» **Task to carry out**
For each line of the data below, copy it if it holds the word "logo".

» **Dataset records**
- - -

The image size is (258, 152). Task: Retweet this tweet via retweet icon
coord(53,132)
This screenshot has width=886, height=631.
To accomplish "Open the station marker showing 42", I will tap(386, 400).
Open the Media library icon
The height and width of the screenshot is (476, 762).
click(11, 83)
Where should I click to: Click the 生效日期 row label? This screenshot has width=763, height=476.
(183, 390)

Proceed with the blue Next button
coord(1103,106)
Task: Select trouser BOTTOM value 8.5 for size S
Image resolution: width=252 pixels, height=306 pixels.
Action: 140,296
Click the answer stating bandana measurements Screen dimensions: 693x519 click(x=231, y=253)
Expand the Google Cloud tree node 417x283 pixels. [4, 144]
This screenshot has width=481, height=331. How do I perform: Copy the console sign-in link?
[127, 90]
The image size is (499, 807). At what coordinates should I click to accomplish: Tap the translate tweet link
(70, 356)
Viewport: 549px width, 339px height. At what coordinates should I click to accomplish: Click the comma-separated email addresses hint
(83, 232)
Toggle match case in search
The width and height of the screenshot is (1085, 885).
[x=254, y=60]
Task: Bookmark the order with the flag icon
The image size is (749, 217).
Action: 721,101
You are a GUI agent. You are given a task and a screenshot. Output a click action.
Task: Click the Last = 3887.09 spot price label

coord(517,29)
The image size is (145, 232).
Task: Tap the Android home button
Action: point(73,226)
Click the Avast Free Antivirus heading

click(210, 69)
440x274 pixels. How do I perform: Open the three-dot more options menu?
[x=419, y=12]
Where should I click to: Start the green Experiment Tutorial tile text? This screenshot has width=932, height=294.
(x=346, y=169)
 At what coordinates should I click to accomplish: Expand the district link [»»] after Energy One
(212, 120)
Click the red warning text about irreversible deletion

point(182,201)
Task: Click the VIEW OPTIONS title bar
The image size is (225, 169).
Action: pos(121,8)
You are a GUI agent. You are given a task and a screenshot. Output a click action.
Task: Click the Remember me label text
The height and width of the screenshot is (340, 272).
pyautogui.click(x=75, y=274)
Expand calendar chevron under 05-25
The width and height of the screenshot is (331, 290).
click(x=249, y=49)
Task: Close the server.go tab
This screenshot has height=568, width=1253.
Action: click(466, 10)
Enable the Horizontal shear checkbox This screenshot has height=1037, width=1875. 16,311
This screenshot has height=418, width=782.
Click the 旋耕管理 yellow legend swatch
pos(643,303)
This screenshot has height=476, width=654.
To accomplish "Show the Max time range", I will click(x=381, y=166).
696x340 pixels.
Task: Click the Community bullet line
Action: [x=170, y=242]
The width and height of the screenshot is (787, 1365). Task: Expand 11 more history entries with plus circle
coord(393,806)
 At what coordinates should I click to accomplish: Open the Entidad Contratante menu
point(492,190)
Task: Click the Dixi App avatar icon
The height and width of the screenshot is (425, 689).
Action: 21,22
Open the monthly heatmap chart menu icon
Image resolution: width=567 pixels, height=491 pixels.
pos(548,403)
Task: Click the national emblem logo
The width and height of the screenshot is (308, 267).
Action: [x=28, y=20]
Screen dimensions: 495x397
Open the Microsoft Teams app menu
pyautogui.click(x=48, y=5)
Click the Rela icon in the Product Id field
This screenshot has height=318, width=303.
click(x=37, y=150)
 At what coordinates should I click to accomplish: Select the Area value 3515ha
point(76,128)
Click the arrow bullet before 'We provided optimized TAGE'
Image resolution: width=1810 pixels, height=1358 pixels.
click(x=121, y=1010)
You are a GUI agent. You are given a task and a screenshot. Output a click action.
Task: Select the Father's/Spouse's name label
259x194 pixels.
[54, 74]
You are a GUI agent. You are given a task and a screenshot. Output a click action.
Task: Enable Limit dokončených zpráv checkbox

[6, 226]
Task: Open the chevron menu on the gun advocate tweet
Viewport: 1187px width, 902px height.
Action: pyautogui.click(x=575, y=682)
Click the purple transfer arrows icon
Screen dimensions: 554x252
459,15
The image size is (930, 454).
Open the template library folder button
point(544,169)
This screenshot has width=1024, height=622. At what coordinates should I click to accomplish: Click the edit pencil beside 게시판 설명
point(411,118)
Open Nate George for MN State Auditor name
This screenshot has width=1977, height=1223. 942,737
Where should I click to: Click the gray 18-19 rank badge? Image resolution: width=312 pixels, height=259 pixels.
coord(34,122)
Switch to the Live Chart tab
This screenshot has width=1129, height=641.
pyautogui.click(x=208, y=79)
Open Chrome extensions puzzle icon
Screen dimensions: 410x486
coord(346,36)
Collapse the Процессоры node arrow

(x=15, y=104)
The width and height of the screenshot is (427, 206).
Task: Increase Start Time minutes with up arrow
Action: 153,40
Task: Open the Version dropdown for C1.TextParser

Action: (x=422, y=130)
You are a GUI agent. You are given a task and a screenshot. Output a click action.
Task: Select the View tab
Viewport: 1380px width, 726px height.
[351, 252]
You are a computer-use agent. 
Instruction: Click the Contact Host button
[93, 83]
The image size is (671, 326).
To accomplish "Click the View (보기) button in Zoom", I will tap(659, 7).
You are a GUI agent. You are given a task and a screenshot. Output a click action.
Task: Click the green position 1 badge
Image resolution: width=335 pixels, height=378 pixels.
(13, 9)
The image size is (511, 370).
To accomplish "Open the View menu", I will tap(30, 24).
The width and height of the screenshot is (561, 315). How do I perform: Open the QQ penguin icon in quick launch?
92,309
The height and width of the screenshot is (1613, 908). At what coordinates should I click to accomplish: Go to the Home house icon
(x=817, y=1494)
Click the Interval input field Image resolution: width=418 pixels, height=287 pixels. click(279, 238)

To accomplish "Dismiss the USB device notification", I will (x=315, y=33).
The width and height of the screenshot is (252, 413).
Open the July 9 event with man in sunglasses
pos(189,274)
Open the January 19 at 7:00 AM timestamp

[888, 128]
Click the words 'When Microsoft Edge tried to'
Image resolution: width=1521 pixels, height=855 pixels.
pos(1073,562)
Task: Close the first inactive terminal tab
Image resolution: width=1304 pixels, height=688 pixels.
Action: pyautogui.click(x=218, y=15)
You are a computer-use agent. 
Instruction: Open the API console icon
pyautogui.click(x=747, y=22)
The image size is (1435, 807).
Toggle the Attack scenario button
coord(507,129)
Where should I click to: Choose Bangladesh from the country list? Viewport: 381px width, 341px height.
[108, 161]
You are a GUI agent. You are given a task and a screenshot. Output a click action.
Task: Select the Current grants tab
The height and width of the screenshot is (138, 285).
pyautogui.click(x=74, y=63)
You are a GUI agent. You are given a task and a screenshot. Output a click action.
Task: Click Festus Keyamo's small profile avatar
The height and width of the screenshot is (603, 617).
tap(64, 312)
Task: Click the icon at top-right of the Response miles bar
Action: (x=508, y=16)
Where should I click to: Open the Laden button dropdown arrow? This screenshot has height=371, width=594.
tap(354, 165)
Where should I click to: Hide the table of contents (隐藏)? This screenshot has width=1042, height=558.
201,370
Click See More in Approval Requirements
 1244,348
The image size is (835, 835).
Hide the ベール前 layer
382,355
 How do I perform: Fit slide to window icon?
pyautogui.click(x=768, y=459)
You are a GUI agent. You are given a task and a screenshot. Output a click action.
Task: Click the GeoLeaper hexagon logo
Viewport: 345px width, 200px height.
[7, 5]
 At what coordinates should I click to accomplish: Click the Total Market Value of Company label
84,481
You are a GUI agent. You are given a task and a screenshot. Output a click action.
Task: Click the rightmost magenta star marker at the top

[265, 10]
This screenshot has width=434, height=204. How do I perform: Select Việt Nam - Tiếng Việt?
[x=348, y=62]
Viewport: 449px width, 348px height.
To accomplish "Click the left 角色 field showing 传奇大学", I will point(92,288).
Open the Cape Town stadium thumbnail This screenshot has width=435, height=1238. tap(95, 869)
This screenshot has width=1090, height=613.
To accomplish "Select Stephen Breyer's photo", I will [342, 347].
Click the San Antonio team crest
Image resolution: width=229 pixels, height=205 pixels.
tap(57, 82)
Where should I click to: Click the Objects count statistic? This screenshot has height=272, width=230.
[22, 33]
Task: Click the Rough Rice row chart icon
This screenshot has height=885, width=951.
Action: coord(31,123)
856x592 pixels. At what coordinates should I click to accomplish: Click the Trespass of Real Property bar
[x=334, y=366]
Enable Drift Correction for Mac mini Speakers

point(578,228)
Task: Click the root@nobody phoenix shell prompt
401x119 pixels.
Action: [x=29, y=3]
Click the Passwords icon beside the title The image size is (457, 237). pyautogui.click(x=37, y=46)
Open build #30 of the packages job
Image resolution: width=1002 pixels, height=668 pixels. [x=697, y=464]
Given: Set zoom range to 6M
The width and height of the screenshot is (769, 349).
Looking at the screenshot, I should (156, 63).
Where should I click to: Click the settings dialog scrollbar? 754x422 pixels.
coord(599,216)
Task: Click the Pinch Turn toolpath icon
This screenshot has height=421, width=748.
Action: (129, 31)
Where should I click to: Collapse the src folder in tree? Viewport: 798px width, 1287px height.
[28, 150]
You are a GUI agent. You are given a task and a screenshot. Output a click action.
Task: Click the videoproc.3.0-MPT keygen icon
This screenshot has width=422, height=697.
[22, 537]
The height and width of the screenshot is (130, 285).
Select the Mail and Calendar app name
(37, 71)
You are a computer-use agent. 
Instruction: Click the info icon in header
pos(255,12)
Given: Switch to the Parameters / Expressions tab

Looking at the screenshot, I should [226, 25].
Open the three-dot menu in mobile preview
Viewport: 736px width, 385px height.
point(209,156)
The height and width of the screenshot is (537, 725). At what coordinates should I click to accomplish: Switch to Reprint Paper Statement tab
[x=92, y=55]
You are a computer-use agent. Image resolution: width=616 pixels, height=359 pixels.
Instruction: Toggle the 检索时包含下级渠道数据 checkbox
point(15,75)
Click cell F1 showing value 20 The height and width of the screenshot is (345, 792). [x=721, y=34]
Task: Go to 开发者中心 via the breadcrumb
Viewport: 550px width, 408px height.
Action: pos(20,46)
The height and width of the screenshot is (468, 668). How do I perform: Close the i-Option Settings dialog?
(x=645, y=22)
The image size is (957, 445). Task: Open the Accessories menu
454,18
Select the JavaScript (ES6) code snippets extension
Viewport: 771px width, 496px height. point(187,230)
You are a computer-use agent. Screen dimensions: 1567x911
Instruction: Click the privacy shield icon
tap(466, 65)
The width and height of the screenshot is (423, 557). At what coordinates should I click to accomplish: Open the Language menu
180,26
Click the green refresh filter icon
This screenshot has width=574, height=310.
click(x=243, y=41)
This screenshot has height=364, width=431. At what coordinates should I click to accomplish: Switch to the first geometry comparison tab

- - -

» **Exercise solution**
Task: Click the national emblem logo
Task: Click the GeoLeaper hexagon logo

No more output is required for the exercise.